- Born: Hossein Gol-e-Golab 1895 Tehran, Qajar Iran
- Died: 13 March 1985 (aged 89–90)
- Education: Dar al-Fonun
- Occupations: polymath scholar and musician
- Notable work: Ey Iran

= Hossein Gol-e-Golab =

Iranian scientist and musician (1895–1984)

Hossein Gol-e-Golâb (حسین گل‌گلاب; 1895 - 13 March 1985), also known as Hoseyn Golgolâb (/fa/), was an Iranian polymath, scholar and musician. He is best known as the author of the lyrics to "Ey Iran".

Gol-e-Golâb was born in Tehran, and studied at the Elmiya School and Dar al-Fonun.

Gol-e-Golâb never lost his interest in music, finding time to translate Western operas into Persian while teaching and writing on botany and serving on the Academy of Persian Language and Literature, to which he was appointed in 1935.

==Ey Iran==

The anthem was created during World War II. In September 1941, Allied forces occupied Iran following the Anglo-Soviet invasion that overthrew Reza Shah.
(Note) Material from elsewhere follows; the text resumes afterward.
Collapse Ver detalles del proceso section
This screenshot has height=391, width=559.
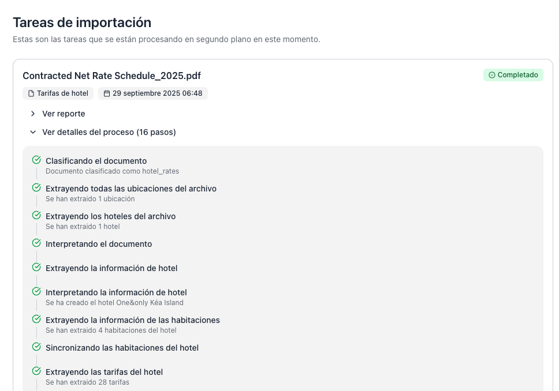109,132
Hossein Gol-e-Golab was inspired to write a poem on Iranian nationalism when he saw Allied flags waving from an Iranian military barracks in Tehran. That image strengthened his resolve to compose a patriotic piece reflecting Iranian spirit in spite of the occupation.

According to Gol-e-Golab, a confrontation between a British soldier and an Iranian officer further encouraged him to write the poem. Khaleghi later set it to music, and Banan recorded the vocal performance.

Gol-e-Golab later said:

In 1944, the footsteps of the invading armies in the streets were enough to rattle any patriot and inspired me to write this anthem. Professor Ruhollah Khaleghi wrote the music and, despite all the political opposition, it found its way into the heart and soul of the people.

During the transitional period in the immediate aftermath of the 1979 Iranian Revolution, the composition briefly served as the country's de facto national anthem under the interim government.